One day it happens to create data perfectly identical to mind '2'. (see below)
The odds are of course laughable, but non-zero. It is a thought experiment.
in the year 2099 here on Earth...
[mind '1' housed in body 'A'] voluntarily enters an "instant copy and
destroy" style upload clinic.
The copy is not intended to be perfect, instead all organs but the CNS
will be upgraded.(hence the motivation to do this at all)
The CNS is always copied 100 %perfectly.
[mind '2' housed in body 'A'] is scanned and the observation signals
travel through the sensor wires into the device's memory cells where
they rest and can be non-destructively read and manipulated.
the mind changed from '1' to '2' because several minutes passed
between entering the clinic and the scanner activating.
exactly one Planck time later ..
[mind '2' housed in body 'B'] is created
exactly one Planck time later ..
the machine fails (1 in a 10billion chance) and completely destroys
[mind '2' housed in body 'A'] and [mind '2' housed in body 'B'] and
itself.
A billion years later in the galaxy 'AG1026' that is still outside the
observable universe (from Earth) and causally disconnected from us,
'bob' starts running the mind '2' dataset, it previously created
pseudo-randomly, in a nice VR that seems normal to it where it
marries, has kids, grows old and dies. At the point of death bob
simply stops the simulation but keeps the data and all past changes to
that data.
no other significant events occur and no information is hidden from
you as (god-like) observers of these events
- - - - -
so
what happened ?
Is there 1,2,3 or more 'self's in existence here ?
if 1 when did it die ?
did it die more than once ?
My interpretation is that there are 3 entirely separate 'self's.

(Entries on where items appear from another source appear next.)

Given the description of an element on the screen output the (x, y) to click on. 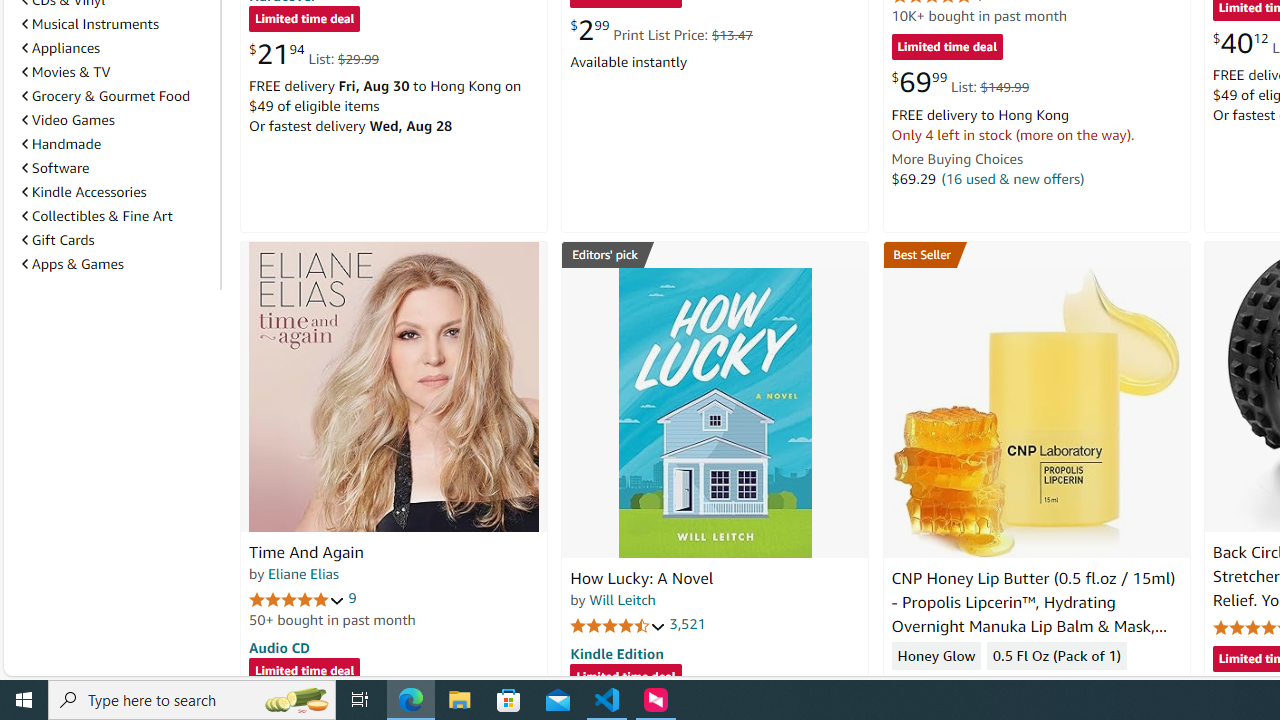
Video Games (68, 119)
Audio CD (279, 646)
Eliane Elias (303, 573)
5.0 out of 5 stars (297, 598)
Apps & Games (72, 263)
Time And Again (306, 552)
(16 used & new offers) (1012, 178)
Collectibles & Fine Art (96, 215)
Editors' pick Best Mystery, Thriller & Suspense (715, 254)
Best Seller in Lip Butters (1036, 254)
Movies & TV (66, 71)
Software (55, 168)
Given the description of an element on the screen output the (x, y) to click on. 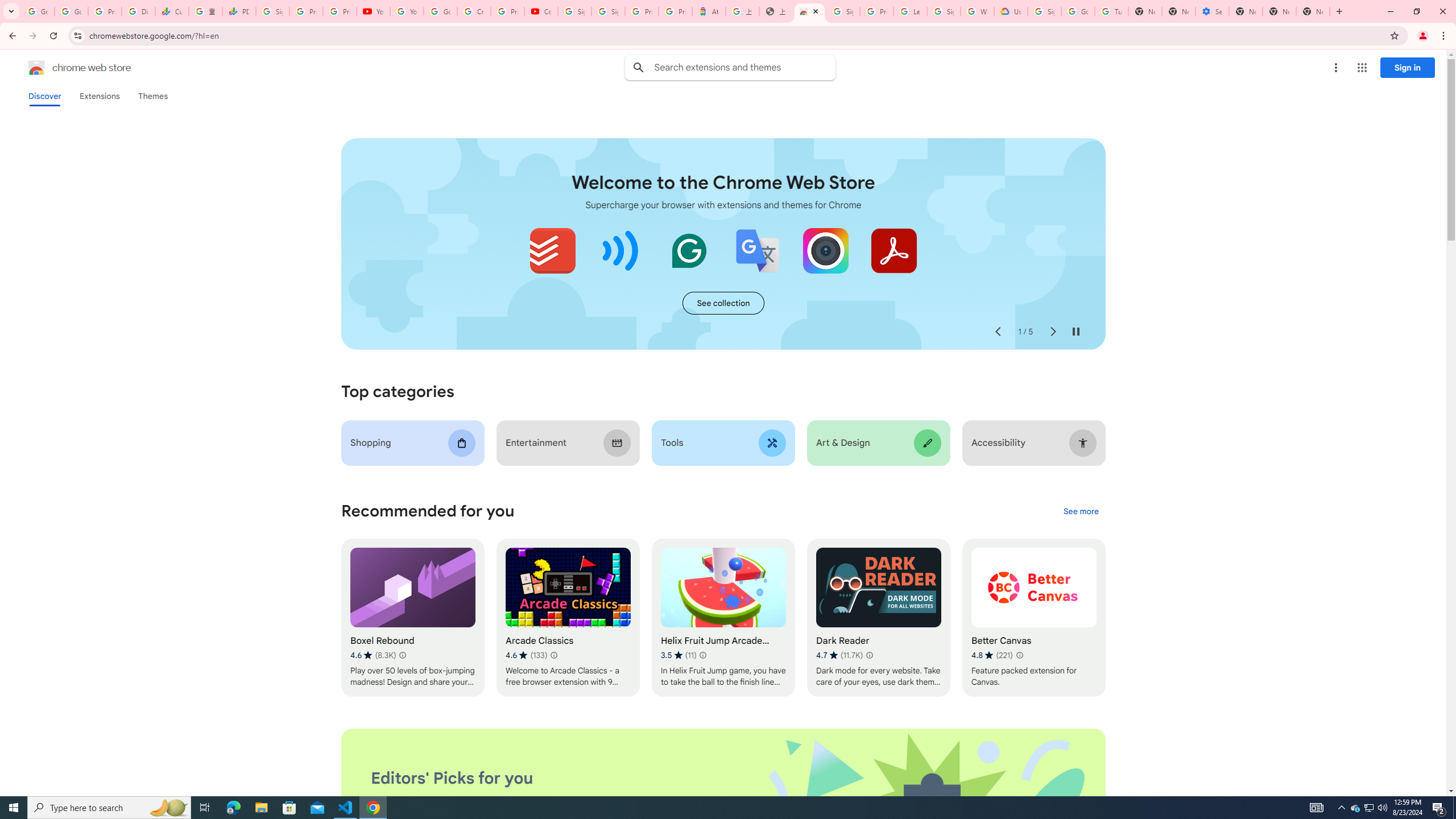
Adobe Acrobat: PDF edit, convert, sign tools (893, 250)
Content Creator Programs & Opportunities - YouTube Creators (541, 11)
Who are Google's partners? - Privacy and conditions - Google (976, 11)
Chrome Web Store logo (36, 67)
Volume Master (620, 250)
Sign in - Google Accounts (943, 11)
Sign in - Google Accounts (272, 11)
Arcade Classics (567, 617)
Pause auto-play (1075, 331)
New Tab (1246, 11)
See more of the "Extensions starter kit" collection (722, 303)
Given the description of an element on the screen output the (x, y) to click on. 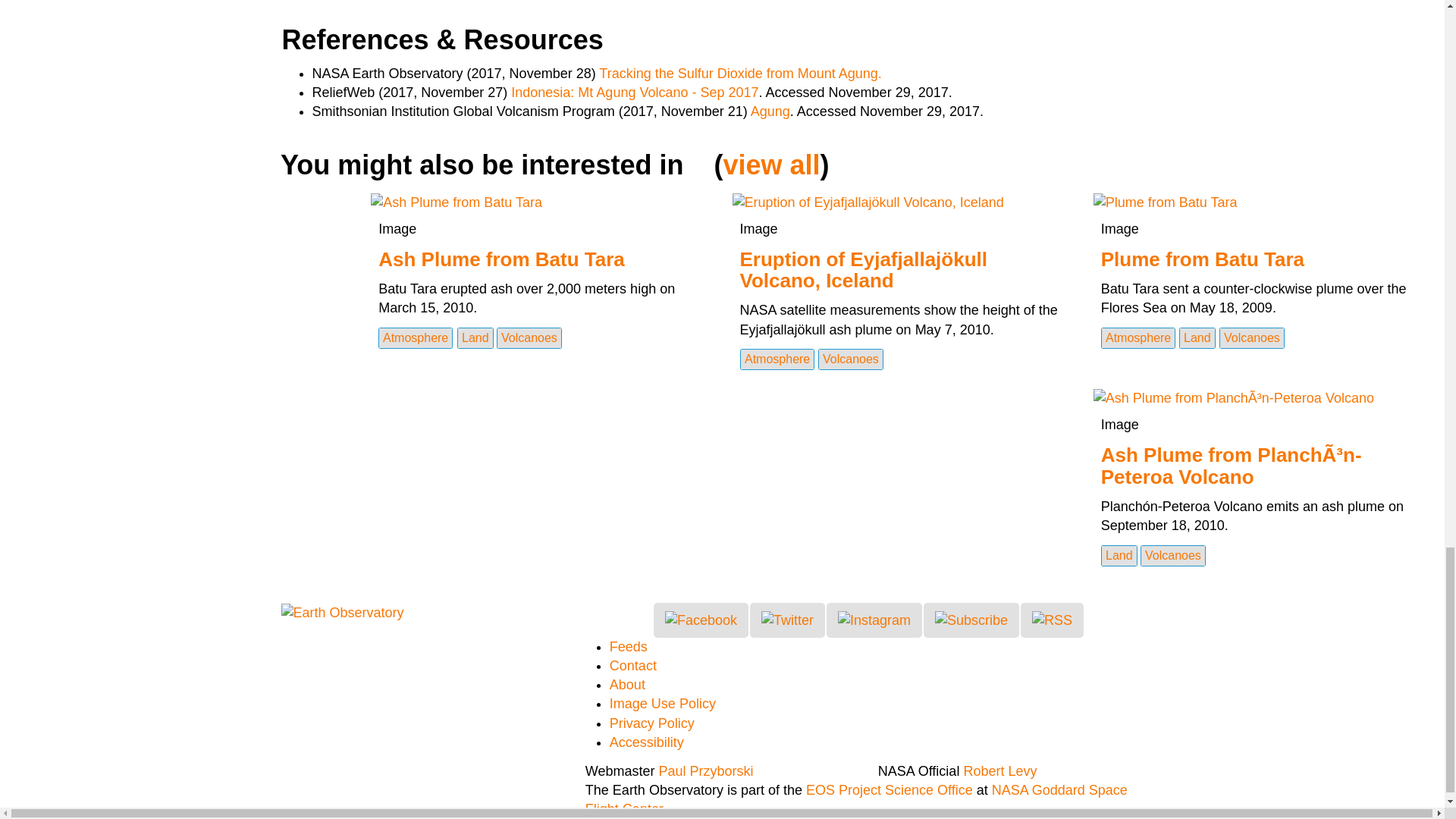
Earth Observatory (342, 611)
Instagram (874, 620)
RSS (1051, 620)
Twitter (787, 620)
Facebook (700, 620)
Subscribe (971, 620)
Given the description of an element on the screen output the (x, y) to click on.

As the scanner is designed to copy there are immediately 2 of
something when it does so.
It cannot destroy the original exactly 0 time after the copy operation
as that makes a nonsense of causality
AFAIK the Planck time is the shortest interval of time between two
causally related events.
It doesn't matter if all the bits of [mind '2' housed in body 'A'] are
copied and then destroyed in a single batch or binary bit by binary
bit, the result is the same.
If the device was designed to somehow freeze all activity and
physically move the body subatomic particle by subatomic particle from
one chamber to another, then I would allow that no copy had been made
and nothing significant destroyed. It would be teleportation though
rather than "copy and destroy" uploading.
So in summary, my POV
[mind '2' housed in body 'A'] is arranging a copy of themselves to be
'born' and then their own destruction.
both [mind '2' housed in body 'A'] and [mind '2' housed in body 'B']
die in an accident.
[mind '2' housed in body 'B']'s lifespan from 'birth' to death is only
one Planck time (exactly enough time for every sub-atomic particle to
make the least possible action that is greater than "no action".
The fact that [mind '2' in 'AG1026'] is the same as the others is mere
coincidence.
I'm much more interested in hearing your interpretations.